El poder ejecutivo ha puesto sobre la mesa la propuesta de
adelanto de elecciones, mediante una reforma constitucional que acorta el
mandato iniciado en 2016, y que luego debe ser sometida a referéndum. ¿Por qué
el Congreso tendría que aprobarla y aceptar una derrota? El presidente llega a la mesa de negociación un poco debilitado, después de los sucesos de Tía María
y el inicio de las investigaciones fiscales sobre el tema Chinchero.
Si el Congreso no acepta la propuesta, ¿cómo puede responder
el ejecutivo? El presidente ya adelantó que podría recurrir a una nueva moción
de confianza para forzar su aprobación. Anticipándose a este escenario, el presidente
del Congreso ya inició consultas que buscan poner en cuestión la constitucionalidad de una moción de confianza para una reforma constitucional.
Es un tema polémico, que probablemente termine con un pronunciamiento del
Tribunal Constitucional, que necesita cinco votos de siete para declarar
inconstitucional una propuesta de ley. Así, la propuesta del presidente es riesgosa,
con costos potenciales muy altos; el escenario de un gobierno debilitado y acosado hasta el final. Y en el último año de gobierno no es posible disolver
el Congreso, con lo que el arma de la cuestión de confianza deja de funcionar. Así,
el presidente no parece tener más alternativa que usar esa arma mientras pueda.

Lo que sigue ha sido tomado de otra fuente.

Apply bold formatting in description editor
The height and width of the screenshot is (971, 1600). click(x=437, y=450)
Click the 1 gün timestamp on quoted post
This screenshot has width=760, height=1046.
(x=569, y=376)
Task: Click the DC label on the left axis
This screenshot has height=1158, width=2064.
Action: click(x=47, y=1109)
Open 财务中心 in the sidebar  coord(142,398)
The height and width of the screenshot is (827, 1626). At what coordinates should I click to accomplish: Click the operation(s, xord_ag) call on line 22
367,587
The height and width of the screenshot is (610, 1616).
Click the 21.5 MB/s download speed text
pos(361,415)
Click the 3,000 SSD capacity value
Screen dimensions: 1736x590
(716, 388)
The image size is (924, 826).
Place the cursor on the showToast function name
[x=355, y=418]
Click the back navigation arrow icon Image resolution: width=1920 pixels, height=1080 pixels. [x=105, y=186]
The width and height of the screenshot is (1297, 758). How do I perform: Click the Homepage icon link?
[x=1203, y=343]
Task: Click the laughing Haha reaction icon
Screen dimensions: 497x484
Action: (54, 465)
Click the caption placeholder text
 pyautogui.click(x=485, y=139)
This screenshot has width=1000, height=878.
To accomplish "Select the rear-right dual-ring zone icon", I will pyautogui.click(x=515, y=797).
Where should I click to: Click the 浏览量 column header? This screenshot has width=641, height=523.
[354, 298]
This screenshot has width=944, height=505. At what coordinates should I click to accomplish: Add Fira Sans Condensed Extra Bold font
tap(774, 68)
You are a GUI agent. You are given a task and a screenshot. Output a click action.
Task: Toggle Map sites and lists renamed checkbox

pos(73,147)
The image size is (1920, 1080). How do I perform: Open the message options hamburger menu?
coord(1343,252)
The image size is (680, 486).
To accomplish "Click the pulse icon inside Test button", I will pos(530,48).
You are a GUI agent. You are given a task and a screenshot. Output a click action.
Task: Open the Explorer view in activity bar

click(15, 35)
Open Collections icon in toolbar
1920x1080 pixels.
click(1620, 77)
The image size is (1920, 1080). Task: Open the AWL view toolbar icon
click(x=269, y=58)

Pero aún si gana, y logra disolver el Congreso, recordemos que tendríamos
nuevas elecciones para elegir un Congreso que solo llegaría a julio 2021, fecha
en la cual tendríamos elecciones generales. En un escenario sin reelección
parlamentaria, ¿quiénes se presentarían a esas elecciones? El escenario sería
altamente incierto y caótico.
¿Y si se presentara una cuestión de confianza sobre algún
asunto que no implique una reforma constitucional? Puede ser, el problema es
que el presidente aparecería como buscando cualquier pretexto antojadizo para
disolver el Congreso, lo que perjudicaría su imagen y deslegitimaría sus intenciones; además, un Congreso consciente de que lo que se busca es
disolverlo, muy difícilmente negaría una confianza. Un presidente deslegitimado
a este extremo haría creíble un escenario de vacancia por incapacidad moral,
que hasta ahora no existe.
Vistas las cosas desde el Congreso, rechazar el adelanto de
elecciones implica también jugar su destino en el Tribunal Constitucional,
asumiendo que el presidente presentará una cuestión de confianza sobre su
propuesta. Parecería que seguirá ese camino, el de no dejarse doblegar sin
pelear. El cálculo sería que mejor el caer peleando que simplemente rendirse;
con la posibilidad eventual de imponerse. Pero el costo de este itinerario
sería muy alto para el país y muy alto para el Congreso mismo, que consolidaría
su imagen de obstruccionista.
Habría una salida razonable para el entrampamiento: adelantar
las elecciones, pero evitando el referéndum. Sería una salida consensual, permitiría
un proceso electoral más ordenado, y una agenda de transición construida
colectivamente.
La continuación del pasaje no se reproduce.